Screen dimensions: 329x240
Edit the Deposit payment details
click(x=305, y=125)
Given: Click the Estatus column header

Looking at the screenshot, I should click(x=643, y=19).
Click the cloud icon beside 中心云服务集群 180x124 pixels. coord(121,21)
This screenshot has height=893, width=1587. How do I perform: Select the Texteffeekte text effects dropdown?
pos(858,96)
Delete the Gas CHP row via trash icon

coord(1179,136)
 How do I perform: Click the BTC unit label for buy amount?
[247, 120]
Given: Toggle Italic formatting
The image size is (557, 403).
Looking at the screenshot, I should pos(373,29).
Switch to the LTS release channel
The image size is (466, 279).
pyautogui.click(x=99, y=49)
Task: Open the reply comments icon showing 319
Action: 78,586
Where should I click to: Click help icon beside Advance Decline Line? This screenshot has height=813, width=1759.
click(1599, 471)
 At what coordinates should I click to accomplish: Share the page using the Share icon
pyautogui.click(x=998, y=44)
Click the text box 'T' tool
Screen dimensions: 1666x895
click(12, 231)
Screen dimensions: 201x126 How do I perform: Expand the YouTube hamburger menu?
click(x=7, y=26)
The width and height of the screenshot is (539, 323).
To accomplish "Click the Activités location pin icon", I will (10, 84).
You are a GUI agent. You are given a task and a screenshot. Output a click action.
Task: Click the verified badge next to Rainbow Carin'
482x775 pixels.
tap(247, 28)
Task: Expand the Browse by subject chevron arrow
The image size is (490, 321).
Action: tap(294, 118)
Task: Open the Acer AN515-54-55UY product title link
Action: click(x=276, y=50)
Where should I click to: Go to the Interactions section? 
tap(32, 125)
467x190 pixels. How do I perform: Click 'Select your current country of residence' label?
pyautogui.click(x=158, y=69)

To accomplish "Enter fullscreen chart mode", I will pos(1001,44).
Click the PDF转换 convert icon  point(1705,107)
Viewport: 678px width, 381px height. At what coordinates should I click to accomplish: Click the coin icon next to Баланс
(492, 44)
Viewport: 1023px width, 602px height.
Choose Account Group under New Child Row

Exercise details: The expected result is every line above containing the string "will".

Written answer:
To accomplish "Click the Activités location pin icon", I will (10, 84).
To accomplish "Enter fullscreen chart mode", I will pos(1001,44).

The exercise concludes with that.